-------- EXCERPT PROVIDED
2.4. Hi-C/Micro-C analysis using Cooler#

Although the Juicer pipeline is widely used for Hi-C analysis, it is not suitable for Micro-C analysis. CustardPy also allows the Hi-C and Micro-C analysis by Cooler and cooltools.

2.4.1. Hi-C Analysis from FASTQ files#

Note

Starting from version 3.0.0, custardpy_cooler_HiC and custardpy_cooler_MicroC were merged into a single command, custardpy_cooler.

The custardpy_cooler command performs the analysis from FASTQ files, generates a .cool file, and converts it to a .hic file. The outputs are stored in CustardPyResults/Cooler_$build/$cell.

build=hg38
gt=genometable.hg38.txt
index_bwa=bwa-indexes/hg38
gene=refFlat.$build.txt
genome=genome.$build.fa
fastq_post="_"  # "_" or "_R"
ncore=64

cell=Control
enzyme=MboI

# Generate .cool and .hic files from FASTQ
custardpy_cooler -g $gt -f $genome -b $build -e $enzyme \
    -i $index_bwa -z $fastq_post -p $ncore fastq/$cell $cell
  • custardpy_cooler assumes that the paired-end fastq files are stored in fastq/$cell (here fastq/Control). The outputs are stored in CustardPyResults/Cooler_$build/$cell.

  • $fastq_post indicates the filename of input fastqs is *_[1|2].fastq.gz or *_[R1|R2].fastq.gz.

  • Available Enzymes: HindIII, DpnII, MboI, Sau3AI, Arima, AluI, None (for Micro-C)

2.4.2. Micro-C Analysis from FASTQ files#

For the Micro-C analysis, use -e None not to specify the enzyme in the custardpy_cooler command.

build=mm39
gt=genome_table.$build.txt  # genome_table file
bwa_index=bwa-indexes/UCSC-$build
genome=genome.$build.fa
fastq_post="_"  # "_" or "_R"
----------------
-------- MATERIAL PROVIDED
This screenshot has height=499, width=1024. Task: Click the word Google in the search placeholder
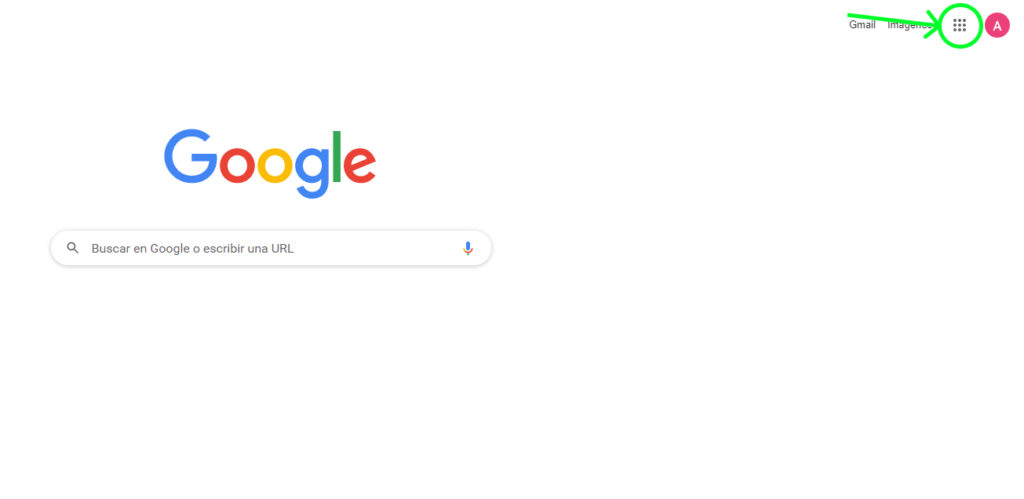170,248
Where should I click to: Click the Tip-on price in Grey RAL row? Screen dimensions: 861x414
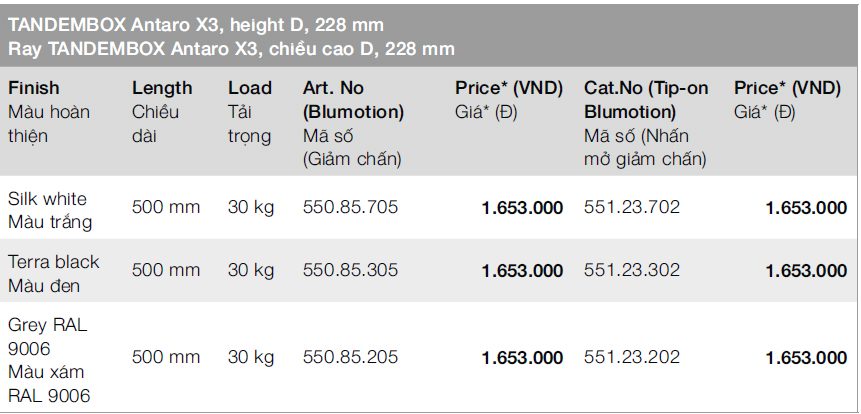tap(806, 358)

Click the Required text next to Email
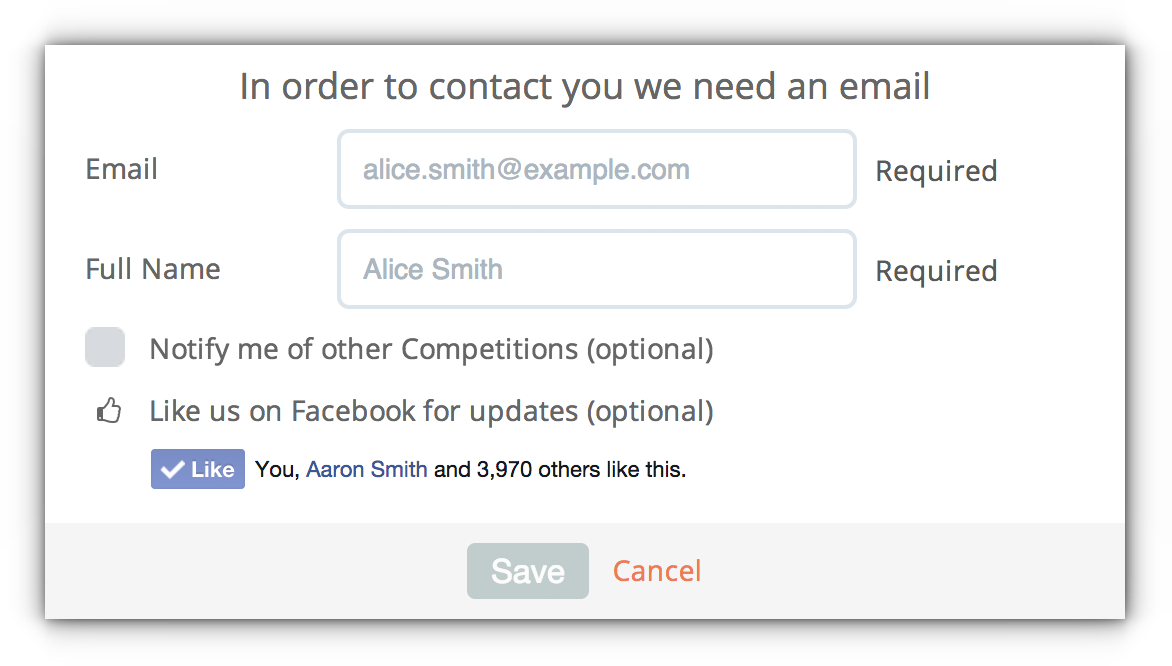click(x=936, y=171)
----------------
REQUIRED ACTION =
Continue the CustardPy text on Hi-C and Micro-C analysis with Cooler from the point where it stops.

ANSWER SPACE =
ncore=64

cell=Control   # modify this for your FASTQ data
enzyme=None

# Generate .hic file from FASTQ
custardpy_cooler -g $gt -f $genome -b $build -e $enzyme \
    -i $index_bwa -z $fastq_post -p $ncore fastq/$cell $cell

2.4.3. Analysis from a .cool file#

The custardpy_process_cool command to analyze a .cool file created by the custardpy_cooler command or any other tools.

odir=CustardPyResults/Cooler_$build/$cell
cool=$odir/cool/cooler.dedup.q30.multires.cool
pair=$odir/pairs/dedup.bwa.q30.pairs.gz
$sing custardpy_process_cool -t $ncore -g $gt -p $pair -f $genome $cool $odir $cell

2.4.4. Analysis from a .hic file#

You can apply the custardpy_process_hic command to the .hic file (see Analysis from a .hic file).

# Downstream analysis using .hic
odir=CustardPyResults/Cooler_$build/$cell
hic=$odir/hic/contact_map.q30.hic
norm=SCALE

custardpy_process_hic -p $ncore -n $norm -g $gt -a $gene $hic $odir

2.4.5. Output data#

  • custardpy_cooler
    • The mapfile/ and pairs/ directories contain the mapfile (.cram) and pairs (.pairs.gz) files, respectively.

    • The cool/ directory contains the .cool files generated by the custardpy_cooler command.

    • The hic/ directory contains the .hic files generated by the custardpy_cooler command.

    • The qc_report/ directory contains the QC report generated by MultiQC.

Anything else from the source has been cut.